[DATA EXTRACTS]:
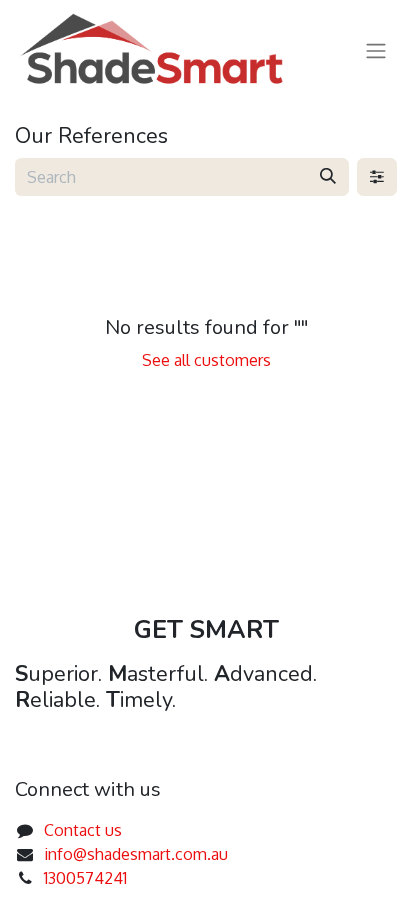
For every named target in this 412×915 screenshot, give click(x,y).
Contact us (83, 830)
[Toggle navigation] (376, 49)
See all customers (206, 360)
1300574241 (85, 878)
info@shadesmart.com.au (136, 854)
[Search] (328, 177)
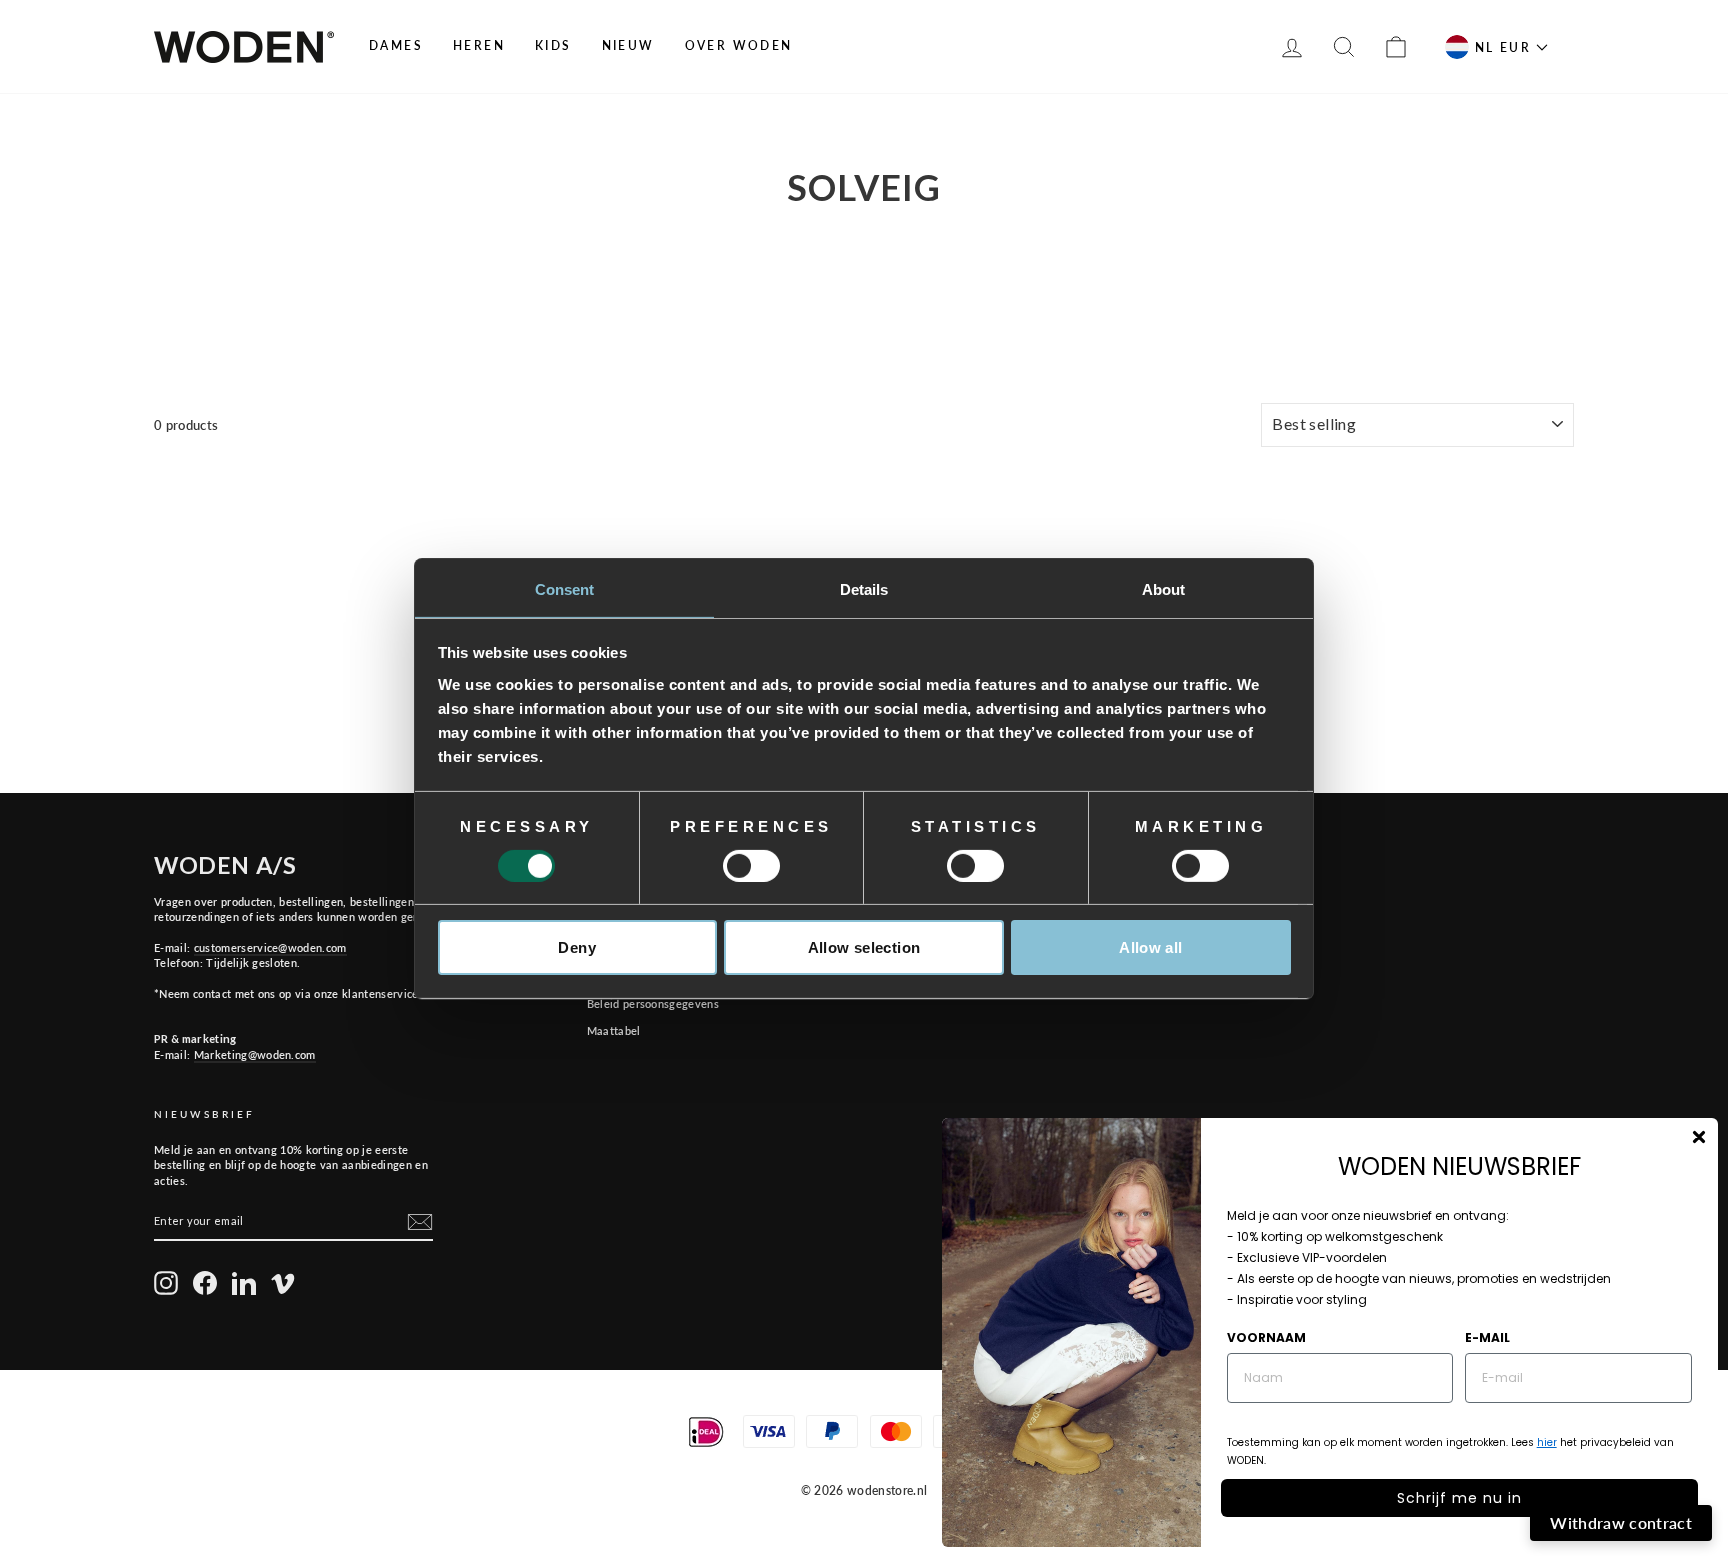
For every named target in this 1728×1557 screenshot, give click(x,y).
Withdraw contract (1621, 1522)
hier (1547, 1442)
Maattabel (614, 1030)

* * *

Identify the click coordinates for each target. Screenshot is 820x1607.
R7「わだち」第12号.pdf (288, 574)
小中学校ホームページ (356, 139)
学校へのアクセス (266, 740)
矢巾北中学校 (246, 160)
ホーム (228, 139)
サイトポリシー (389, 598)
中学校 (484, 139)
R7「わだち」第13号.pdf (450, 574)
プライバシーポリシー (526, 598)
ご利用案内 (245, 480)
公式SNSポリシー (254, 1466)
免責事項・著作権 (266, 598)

==

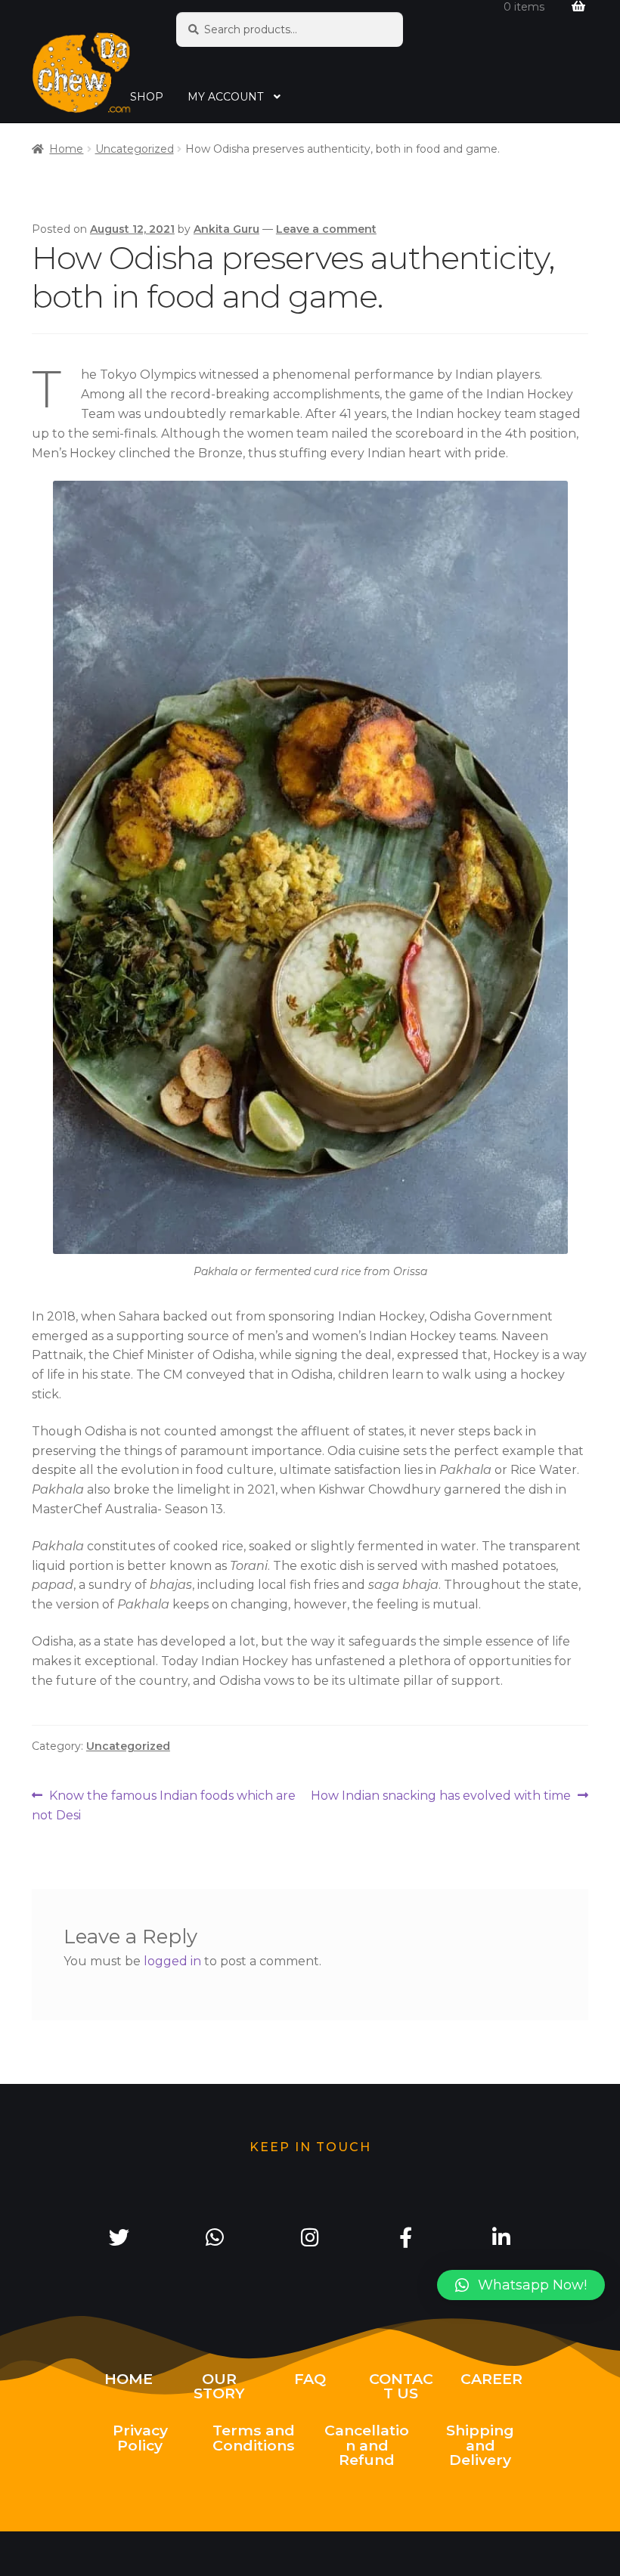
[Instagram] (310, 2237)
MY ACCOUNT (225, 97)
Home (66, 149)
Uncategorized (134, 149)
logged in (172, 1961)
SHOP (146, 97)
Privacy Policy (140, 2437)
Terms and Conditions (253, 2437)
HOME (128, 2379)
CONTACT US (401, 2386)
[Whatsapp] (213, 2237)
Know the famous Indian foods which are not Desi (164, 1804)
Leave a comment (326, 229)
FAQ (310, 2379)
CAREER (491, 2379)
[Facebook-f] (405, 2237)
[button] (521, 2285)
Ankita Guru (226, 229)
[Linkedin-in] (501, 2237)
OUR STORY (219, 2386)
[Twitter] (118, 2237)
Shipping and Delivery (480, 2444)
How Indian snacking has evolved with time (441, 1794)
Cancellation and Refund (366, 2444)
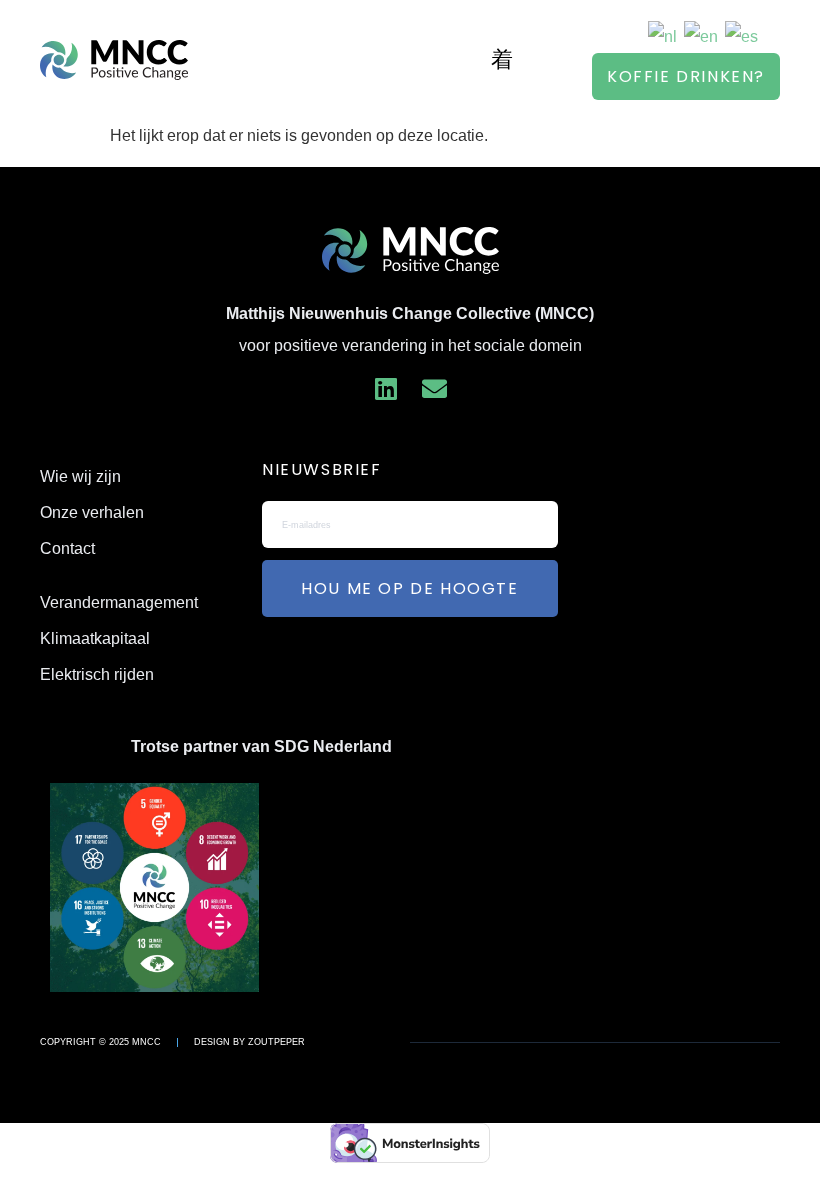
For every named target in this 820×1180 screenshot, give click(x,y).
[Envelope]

[PROBLEM REQUIREMENTS]:
Write out exactly the lines that fall from the line with "R7「わだち」第12号.pdf (288, 574)" to the line with "免責事項・著作権 (266, 598)" in the records above, keeping both ends.

[TASK SOLUTION]:
R7「わだち」第12号.pdf (288, 574)
小中学校ホームページ (356, 139)
学校へのアクセス (266, 740)
矢巾北中学校 (246, 160)
ホーム (228, 139)
サイトポリシー (389, 598)
中学校 (484, 139)
R7「わだち」第13号.pdf (450, 574)
プライバシーポリシー (526, 598)
ご利用案内 (245, 480)
公式SNSポリシー (254, 1466)
免責事項・著作権 (266, 598)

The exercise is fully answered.